--- Dataset excerpts ---
━━━━━━━━━━

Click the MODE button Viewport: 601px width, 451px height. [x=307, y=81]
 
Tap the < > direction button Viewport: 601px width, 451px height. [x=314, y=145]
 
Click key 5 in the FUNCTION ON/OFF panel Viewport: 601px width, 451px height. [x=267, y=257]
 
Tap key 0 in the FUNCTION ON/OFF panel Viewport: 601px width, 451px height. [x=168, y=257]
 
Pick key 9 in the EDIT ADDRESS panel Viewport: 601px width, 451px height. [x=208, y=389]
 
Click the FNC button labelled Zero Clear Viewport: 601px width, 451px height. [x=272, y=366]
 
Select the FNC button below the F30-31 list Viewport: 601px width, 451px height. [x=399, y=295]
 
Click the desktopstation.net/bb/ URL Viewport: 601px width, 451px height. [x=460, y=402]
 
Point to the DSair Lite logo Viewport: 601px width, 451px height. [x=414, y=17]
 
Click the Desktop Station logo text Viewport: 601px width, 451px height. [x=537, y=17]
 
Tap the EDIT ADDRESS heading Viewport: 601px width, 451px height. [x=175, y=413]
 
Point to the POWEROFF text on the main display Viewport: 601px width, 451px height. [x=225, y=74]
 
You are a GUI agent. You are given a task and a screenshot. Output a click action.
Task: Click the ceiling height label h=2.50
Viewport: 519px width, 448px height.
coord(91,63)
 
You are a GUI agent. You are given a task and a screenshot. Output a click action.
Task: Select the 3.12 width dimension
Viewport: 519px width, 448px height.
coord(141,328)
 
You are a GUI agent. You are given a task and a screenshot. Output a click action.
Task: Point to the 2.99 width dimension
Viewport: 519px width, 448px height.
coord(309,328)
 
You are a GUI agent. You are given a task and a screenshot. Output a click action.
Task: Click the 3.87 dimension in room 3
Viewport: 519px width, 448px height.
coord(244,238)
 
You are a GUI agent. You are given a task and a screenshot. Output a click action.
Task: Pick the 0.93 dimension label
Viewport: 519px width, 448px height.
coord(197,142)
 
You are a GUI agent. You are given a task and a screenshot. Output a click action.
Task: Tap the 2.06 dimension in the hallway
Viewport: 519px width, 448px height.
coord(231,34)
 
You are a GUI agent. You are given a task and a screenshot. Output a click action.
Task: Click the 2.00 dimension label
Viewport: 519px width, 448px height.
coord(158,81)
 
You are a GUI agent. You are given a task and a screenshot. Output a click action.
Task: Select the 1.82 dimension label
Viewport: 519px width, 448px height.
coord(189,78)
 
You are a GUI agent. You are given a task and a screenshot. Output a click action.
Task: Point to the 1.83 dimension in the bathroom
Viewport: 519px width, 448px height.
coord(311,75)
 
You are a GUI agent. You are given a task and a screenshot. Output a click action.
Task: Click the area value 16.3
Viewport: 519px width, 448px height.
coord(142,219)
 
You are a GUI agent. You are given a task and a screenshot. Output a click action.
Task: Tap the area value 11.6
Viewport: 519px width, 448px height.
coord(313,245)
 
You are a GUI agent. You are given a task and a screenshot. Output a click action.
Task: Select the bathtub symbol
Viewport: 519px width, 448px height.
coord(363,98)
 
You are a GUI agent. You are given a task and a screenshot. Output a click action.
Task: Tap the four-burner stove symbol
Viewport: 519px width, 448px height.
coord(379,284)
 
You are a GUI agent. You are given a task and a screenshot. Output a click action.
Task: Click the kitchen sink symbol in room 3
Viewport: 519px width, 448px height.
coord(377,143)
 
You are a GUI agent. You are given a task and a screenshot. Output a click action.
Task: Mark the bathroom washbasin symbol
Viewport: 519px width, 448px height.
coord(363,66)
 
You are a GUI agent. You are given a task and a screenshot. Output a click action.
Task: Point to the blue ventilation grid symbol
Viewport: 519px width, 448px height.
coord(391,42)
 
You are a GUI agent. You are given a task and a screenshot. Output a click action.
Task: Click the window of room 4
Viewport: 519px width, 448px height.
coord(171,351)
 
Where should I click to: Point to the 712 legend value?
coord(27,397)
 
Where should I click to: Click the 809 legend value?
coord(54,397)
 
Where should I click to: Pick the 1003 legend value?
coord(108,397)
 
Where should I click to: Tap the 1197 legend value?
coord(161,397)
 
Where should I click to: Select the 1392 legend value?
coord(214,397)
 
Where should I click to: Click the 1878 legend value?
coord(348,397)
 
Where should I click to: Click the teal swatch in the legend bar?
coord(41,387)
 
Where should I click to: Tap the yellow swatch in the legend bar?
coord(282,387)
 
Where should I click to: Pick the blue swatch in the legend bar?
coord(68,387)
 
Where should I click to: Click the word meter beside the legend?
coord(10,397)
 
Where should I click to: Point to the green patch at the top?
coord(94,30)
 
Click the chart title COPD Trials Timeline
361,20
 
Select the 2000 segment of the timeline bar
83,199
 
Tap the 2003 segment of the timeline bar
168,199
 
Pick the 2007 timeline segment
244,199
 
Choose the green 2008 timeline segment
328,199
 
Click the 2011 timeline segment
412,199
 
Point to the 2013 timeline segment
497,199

━━━━━━━━━━

--- What to do ---
Report every line above that contains the word "dimension", copying each one in full. Case counts, so match only that exact capitalization.

--- Full response ---
Task: Select the 3.12 width dimension
Task: Point to the 2.99 width dimension
Task: Click the 3.87 dimension in room 3
Task: Pick the 0.93 dimension label
Task: Tap the 2.06 dimension in the hallway
Task: Click the 2.00 dimension label
Task: Select the 1.82 dimension label
Task: Point to the 1.83 dimension in the bathroom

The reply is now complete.